DIRECTIONS ::
Beginning with the line that holds "This screenshot has width=870, height=489." and finishing with the line that holds "the user account", repeat the listing exactly, leaving every picture out.
-- DATA SECTION follows --
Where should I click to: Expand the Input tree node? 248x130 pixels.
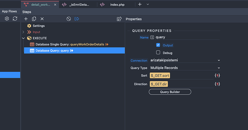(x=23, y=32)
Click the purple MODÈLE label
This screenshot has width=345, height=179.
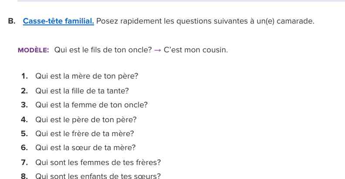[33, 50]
-- DATA SECTION concluded --
-- DATA SECTION follows --
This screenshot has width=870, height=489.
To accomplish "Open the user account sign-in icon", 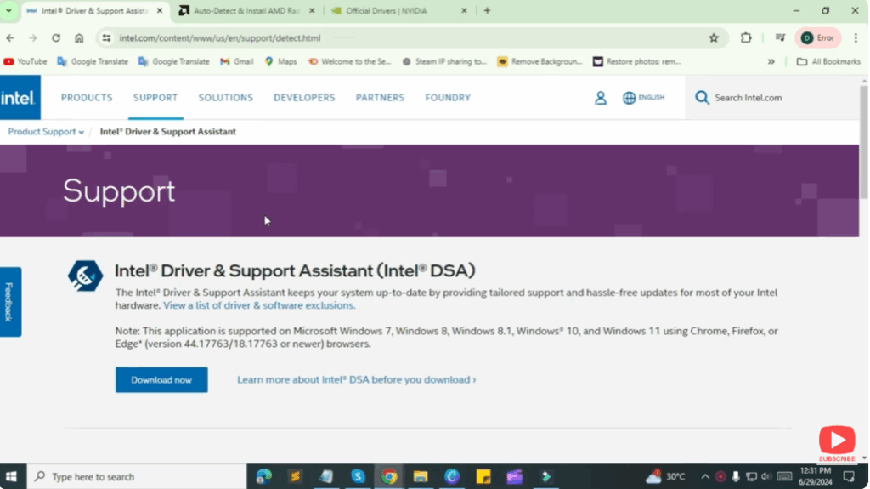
-- DATA SECTION concluded --
TASK SOLUTION ::
This screenshot has width=870, height=489.
To accomplish "Open the user account sign-in icon", 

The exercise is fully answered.